* _Page_:
- Theatrical release poster
- Directed by: Jean-Paul Salomé
- Written by: Jean-Paul Salomé Danièle Thompson Jérôme Tonnerre
- Produced by: Alain Sarde; Christine Gozlan;
- Starring: Sophie Marceau; Michel Serrault; Frédéric Diefenthal; Julie Christie;
- Cinematography: Jean-François Robin
- Edited by: Suzy Elmiger
- Music by: Bruno Coulais
- Distributed by: BAC Films
- Release date: 4 April 2001 (France);
- Running time: 97 minutes
- Country: France
- Language: French
- Budget: FRF105,000,000 (estimated)
- Box office: Europe Admissions : 3,783,892

= Belphegor, Phantom of the Louvre =

2001 film by Jean-Paul Salomé

Belphegor, Phantom of the Louvre (Belphégor – Le fantôme du Louvre) is a 2001 French fantasy film directed by Jean-Paul Salomé. It stars Sophie Marceau, Michel Serrault, Frédéric Diefenthal, and Julie Christie. It was written by Salomé, Danièle Thompson, and Jérôme Tonnerre. The 2001 film is about a mummy's spirit that possesses a woman (Marceau) in the Louvre. Belphegor, Phantom of the Louvre was filmed on location at the Musée du Louvre, the first feature film to be shot in part inside the world-famous museum.

==Source material==
This adaptation was loosely based upon the 1927 Arthur Bernède horror novel Belphégor, which had appeared in concert with a film serial version of the story. A television miniseries had appeared in 1965. Juliette Gréco, who was the original Belphégor in the television miniseries, makes a cameo appearance as the woman in the cemetery

==Plot==
A rare collection of artifacts from an archeological dig in Egypt are brought to the famous Musée du Louvre in Paris. While experts are using a laser scanning device to determine the age of a sarcophagus, a spirit escapes and makes its way into the museum's electrical system. Museum curator Faussier (Jean-Francois Balmer) brings in noted Egyptologist, Glenda Spender (Julie Christie), to examine the findings, and she announces that the mummy inside the coffin was actually the evil spirit Belphegor.

* _Dataset extract_:
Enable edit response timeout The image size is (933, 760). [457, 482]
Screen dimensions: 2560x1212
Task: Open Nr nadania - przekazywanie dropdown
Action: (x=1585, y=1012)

* _Challenge A_:
According to the Belphegor film article, who composed the music?
* _Challenge B_:
From the Belphegor film article, extract word for word the passage starting with "- Theatrical release" and going on through "Budget: FRF105,000,000 (estimated)".
* _Challenge C_:
Continue the Belphegor film article, picking up right after its last sentence.

* _Exercise output A_:
Bruno Coulais

* _Exercise output B_:
- Theatrical release poster
- Directed by: Jean-Paul Salomé
- Written by: Jean-Paul Salomé Danièle Thompson Jérôme Tonnerre
- Produced by: Alain Sarde; Christine Gozlan;
- Starring: Sophie Marceau; Michel Serrault; Frédéric Diefenthal; Julie Christie;
- Cinematography: Jean-François Robin
- Edited by: Suzy Elmiger
- Music by: Bruno Coulais
- Distributed by: BAC Films
- Release date: 4 April 2001 (France);
- Running time: 97 minutes
- Country: France
- Language: French
- Budget: FRF105,000,000 (estimated)

* _Exercise output C_:
Meanwhile, Lisa (Sophie Marceau), a young woman who lives across the street from the museum, follows her runaway cat into the Louvre after closing time. She accidentally receives an electrical shock that transfers the stray spirit into her body. Soon Lisa is disguising herself as Belphegor and making off with the rare Egyptian treasures on display at the museum, convinced that they are rightfully hers. When Belphegor proves more than a match for the Louvre's security forces, renowned detective Verlac (Michel Serrault) is brought out of retirement to find out why the museum's Egyptian collection has been shrinking.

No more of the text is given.